I discorsi sono stati quelli relativi all’installazione da parte americana dello scudo antimissilistico in Polonia e Repubblica Ceca. E si è detto che se scomparisse la minaccia iraniana, scomparirebbe anche la necessità dello scudo. Ma Obama, in questo, non si è sbilanciato. Pur se in un’intervista alla Cnn, ha dichiarato che gli Usa “non hanno alcuna intenzione di dare il loro via libera ad Israele per un eventuale attacco all’Iran”. “Credo – ha aggiunto – che non potrei essere più chiaro di così”. È stata praticamente una smentita ad una recente dichiarazione del vicepresidente Joe Biden che sembrava lasciare intendere il contrario.

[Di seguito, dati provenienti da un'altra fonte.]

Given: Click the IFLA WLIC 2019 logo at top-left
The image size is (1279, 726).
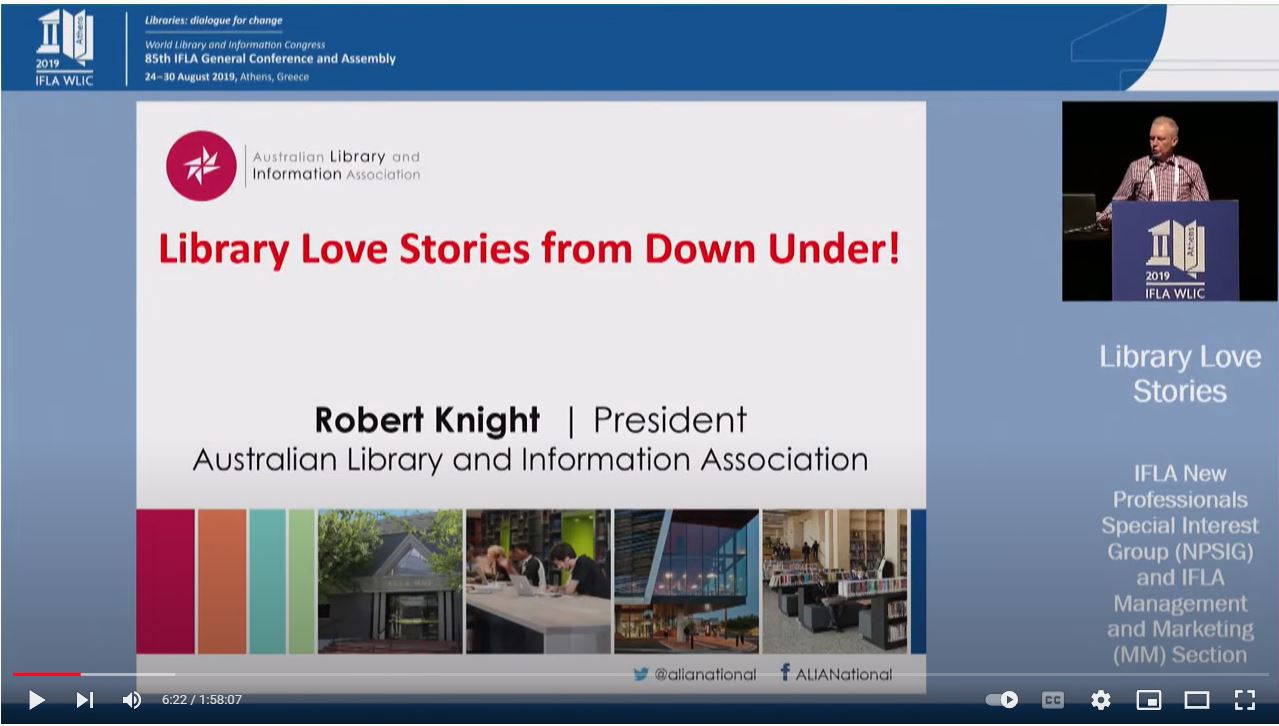Looking at the screenshot, I should [64, 48].
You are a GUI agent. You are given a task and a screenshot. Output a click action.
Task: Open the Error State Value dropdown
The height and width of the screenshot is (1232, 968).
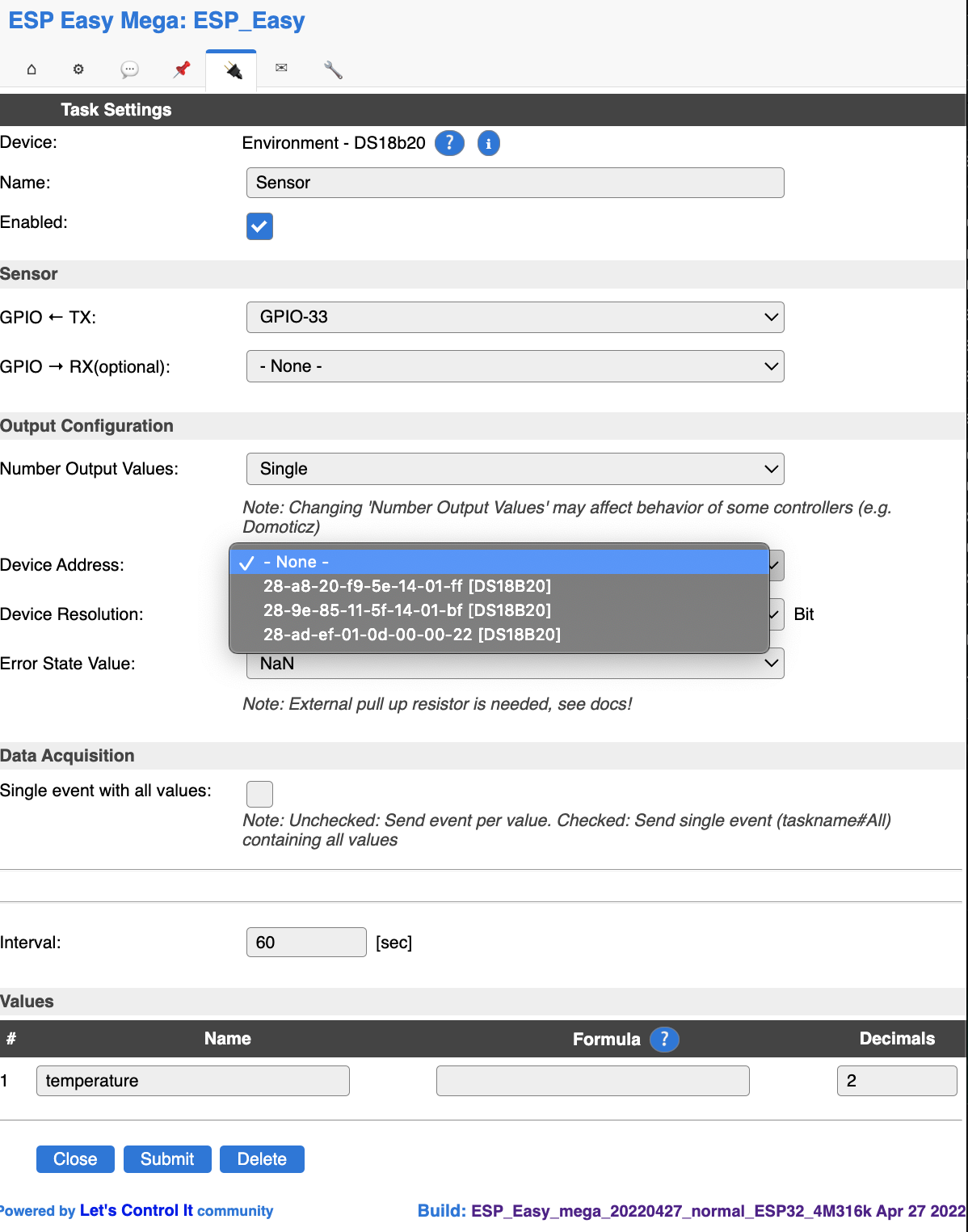click(515, 663)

In definitiva Putin ed Obama hanno trovato parole comuni cariche di pragmatismo. Con battute distensive. Putin, ad esempio, ha dichiarato: “Ci sono stati senza dubbio anni di successi per le nostre relazioni bilaterali, ma vi sono stati anche giorni grigi e anche contrapposizioni”. Ma al nome di Obama, ha aggiunto, “noi associamo le speranze di uno sviluppo dei rapporti russo-americani”. A sua volta l’americano ha osservato che la Russia e gli Usa non possono risolvere tutti i problemi, ma ora vi è “la felice possibilità di porre i rapporti russo-americani su una base salda”: non siamo “antagonisti” ha poi ripetuto nel discorso agli studenti russi della facoltà d’economia.

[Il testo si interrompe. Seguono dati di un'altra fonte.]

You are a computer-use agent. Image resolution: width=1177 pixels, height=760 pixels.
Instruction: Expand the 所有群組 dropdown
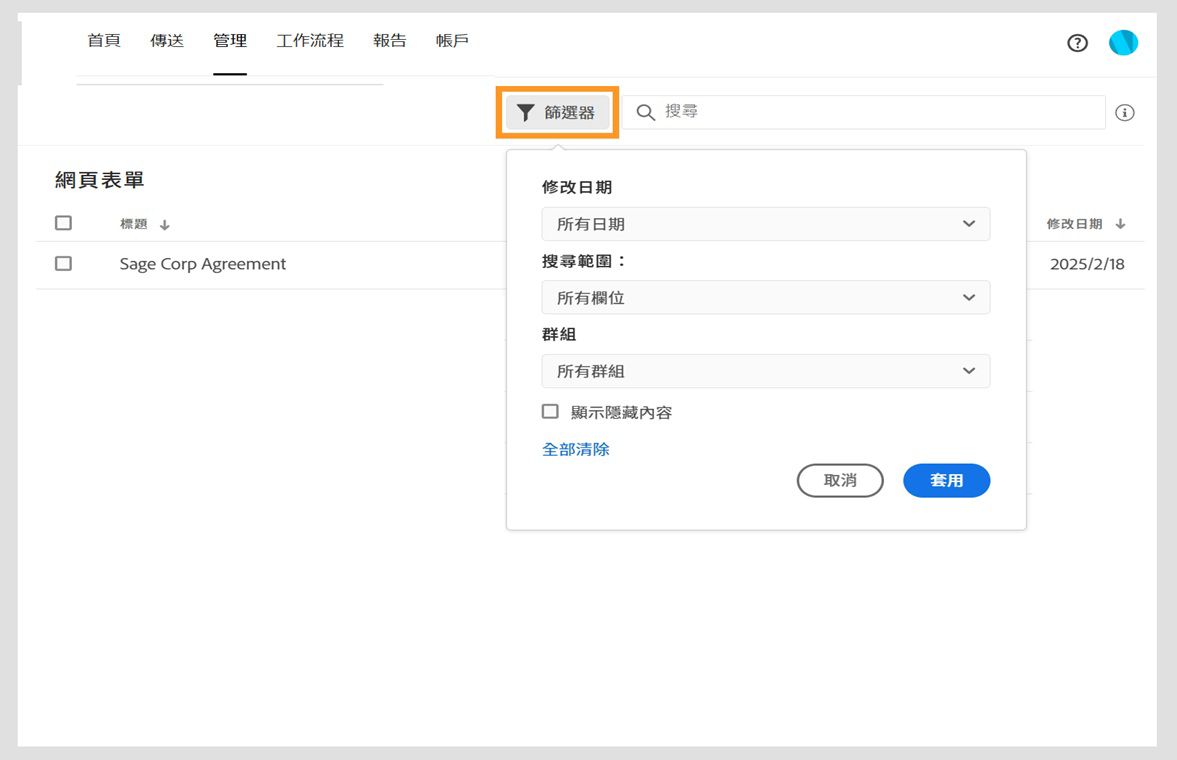766,371
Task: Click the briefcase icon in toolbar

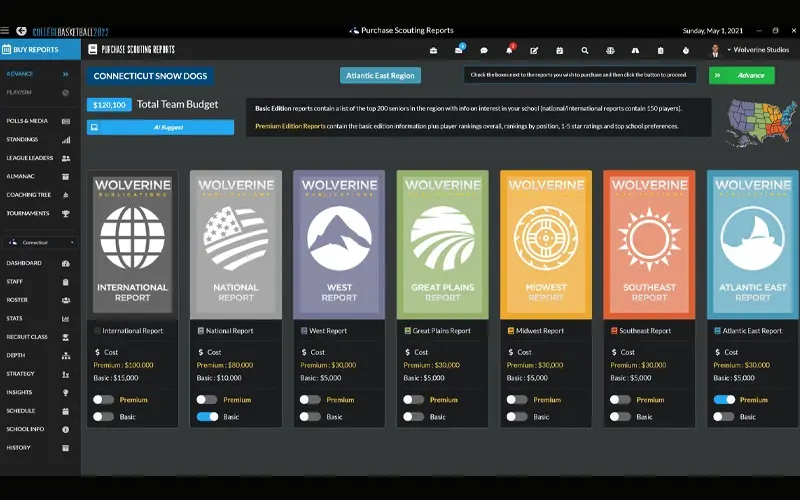Action: 434,50
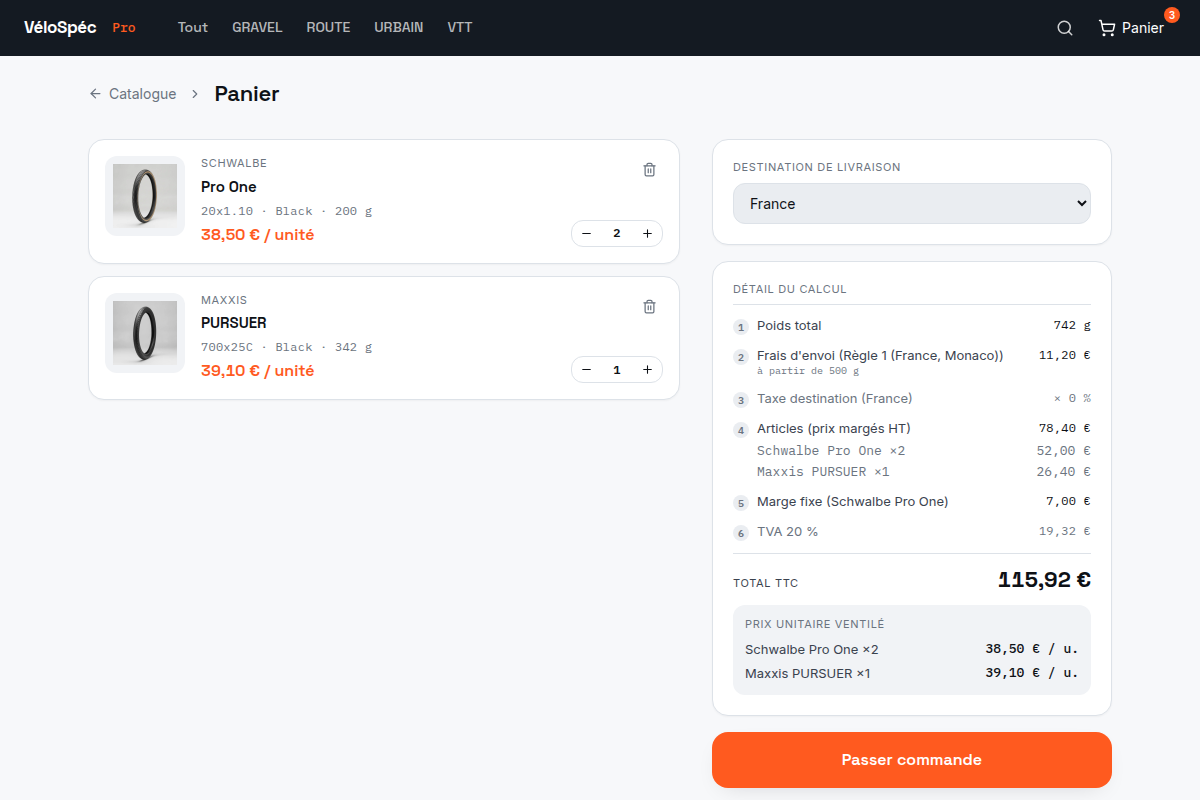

E con questa rinuncia ad essere antagonisti Obama ha messo una pietra su quella affermazione fatta all’inizio della sua campagna di Russia che ha, quindi, corretto con una dichiarazione in favore di Putin visto come “uomo del presente” che tiene “gli occhi puntati sul futuro”. Gli analisti russi hanno notato che una frase del genere poteva essere solo il frutto delle conoscenze di storia russa da parte degli sherpa americani. Una rilettura, in sintesi, di quanto diceva il grande storico russo Vassilij Kljucevskij che aveva osservato che il passato è passato solo quando porta via con se le conseguenze del periodo storico. E Obama, sicuramente, ha compreso oggi che Putin sta cercando di consegnare agli archivi le pesanti eredità di un passato da non ripetere.

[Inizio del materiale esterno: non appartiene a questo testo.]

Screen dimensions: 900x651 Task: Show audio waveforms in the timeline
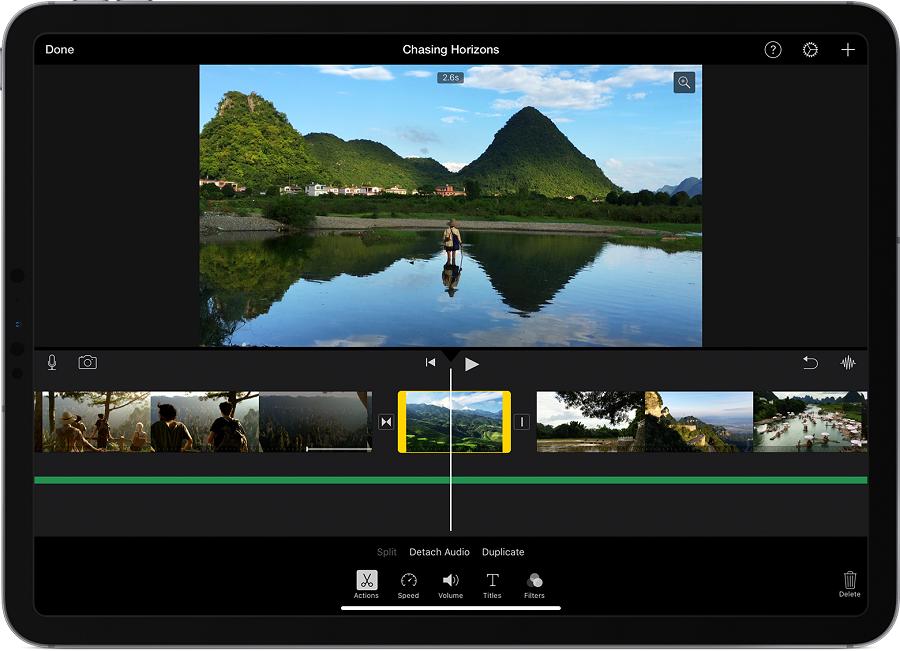point(848,362)
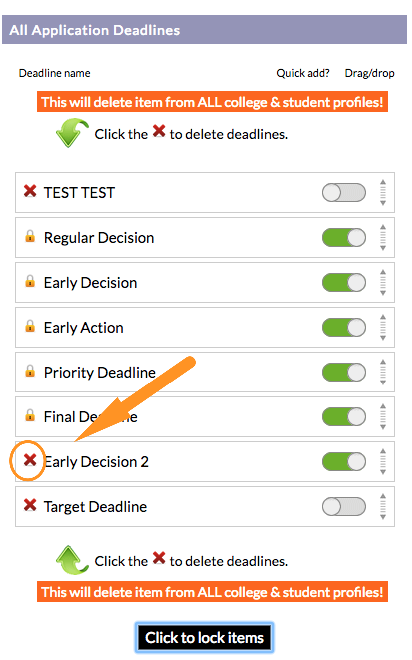This screenshot has height=660, width=412.
Task: Click the lock icon beside Final Deadline
Action: pyautogui.click(x=30, y=415)
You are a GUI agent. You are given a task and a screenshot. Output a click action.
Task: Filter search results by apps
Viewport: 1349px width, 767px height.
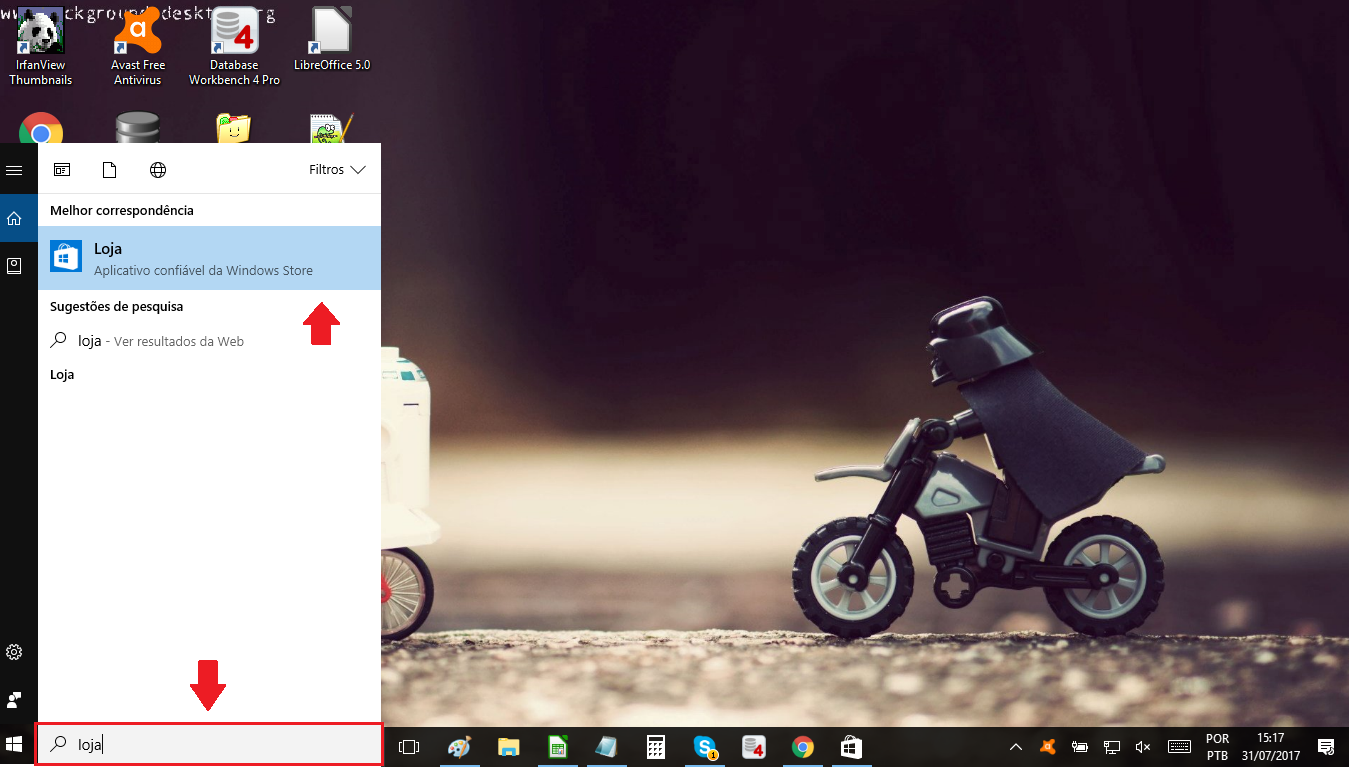[x=62, y=170]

Più facile e lineare, per Obama, il rapporto con Medvedev, esponente cosmopolita, mondano, colto. Ma nello stesso tempo si è visto che la “dvojka” russa funziona e la parte americana non ha nessuna intenzione di proporre alternative. Su questa mole di problemi e di aspettative Obama ha voluto poi aggiungere una serie di domande agli studenti russi della facoltà d’economia. Ha chiesto loro: “Che futuro avrà la Russia? Che futuro avranno la Russia e l’America insieme? Quale ordine rimpiazzerà la guerra fredda?” E poi si è dato una risposta: “È impossibile dirlo con certezza, ma la risposta spetta alla vostra generazione. Tocca a voi decidere». E dicendo questo ha poi reso omaggio all’«eterna eredità culturale russa».

C’è stata infine la parentesi italiana. E anche qui è risultato chiaro che russi ed americani non vogliono essere più antagonisti. La Russia punta all’integrazione economica con il mondo occidentale e chiede che i suoi confini vengano rispettati. Chiede che sull’Iran si discuta e che sulla Corea del Nord prevalgano le intese. L’America punta ad un nuovo rapporto economico con Mosca e lancia segnali distensivi per il cuore dell’Europa. E pur se non esistono ricette infallibili si nota sempre più che c’è anche un mondo segnato da elementi di razionalità. Forse l’americano e i due russi stanno avviando una politica di nuovo tipo. Una “trojka” originale?